For these were the obnoxious thoughts of a rich man whose own marriage was beginning to crumble and who believed his charm, fortified by his money, could buy him just about anything, or anyone. Two years later, his marriage to Marla was over after just six years.
The truth is Trump hadn’t said much to Diana that evening in New York. In fact, the one person Diana was really hoping to meet didn’t show up.
This was John F. Kennedy Jnr, son of the assassinated JFK and, at 35, a year older than Diana and said to be the world’s most eligible bachelor.
Young JFK Jnr was told later that he ‘missed a treat’ — Diana was so bewitching that she was described as having ‘won America’.
The Princess was presented with the Humanitarian award at a dinner where Donald Trump said she 'moved people'
As for Trump, his remarks at the Hilton gala were confined to expressing his admiration for the way Diana handled a woman heckler who interrupted her speech.
It happened when the princess was talking about people in need, especially referencing parents with small children, when a middle-aged woman shouted out: ‘Where are your children, Diana?’
‘At school!’ shot back the princess, and she moved seamlessly on.
Trump, then aged 49, was seen nodding his approval at the way Diana had handled the tricky situation.
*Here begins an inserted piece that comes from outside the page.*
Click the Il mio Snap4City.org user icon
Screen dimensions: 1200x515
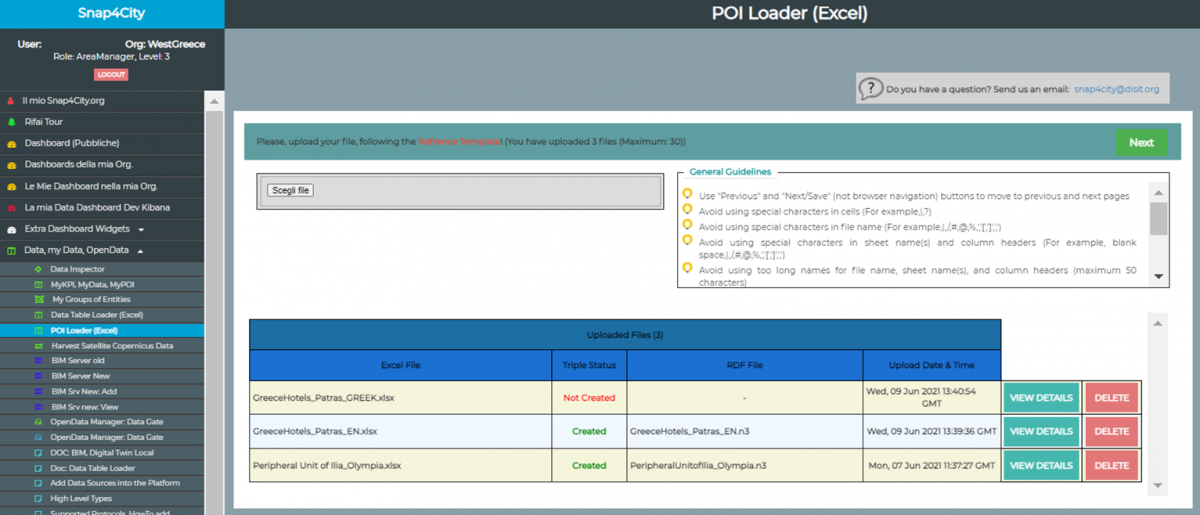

He was impressed, adding somewhat threateningly about the heckler: ‘I would have liked to have had a word with that woman.’
No doubt he would have liked to have had more than a few words with the princess, who that night was sitting between two of the most respected figures in America, the celebrated veteran statesman Henry Kissinger and Colin Powell, the U.S. Army four-star general who later became Secretary of State under President George W. Bush.
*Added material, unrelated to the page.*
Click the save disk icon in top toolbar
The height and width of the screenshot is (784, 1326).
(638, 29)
The vain Trump clearly assumed he could be in with a chance. After all, the princess had then been separated from the Prince of Wales for more than three years and had been enjoying the company of another billionaire American.
He was Theodore ‘Teddy’ Forstmann, private equity pioneer, philanthropist and legendary ladies’ man who was also one of the richest men in America. She spent time with the bachelor — skiing with him in Colorado, playing tennis at Martha’s Vineyard, the exclusive island off Massachusetts, and borrowing his ultra-luxury Gulfstream V private jet (Forstmann owned Gulfstream) to fly from New York to Washington.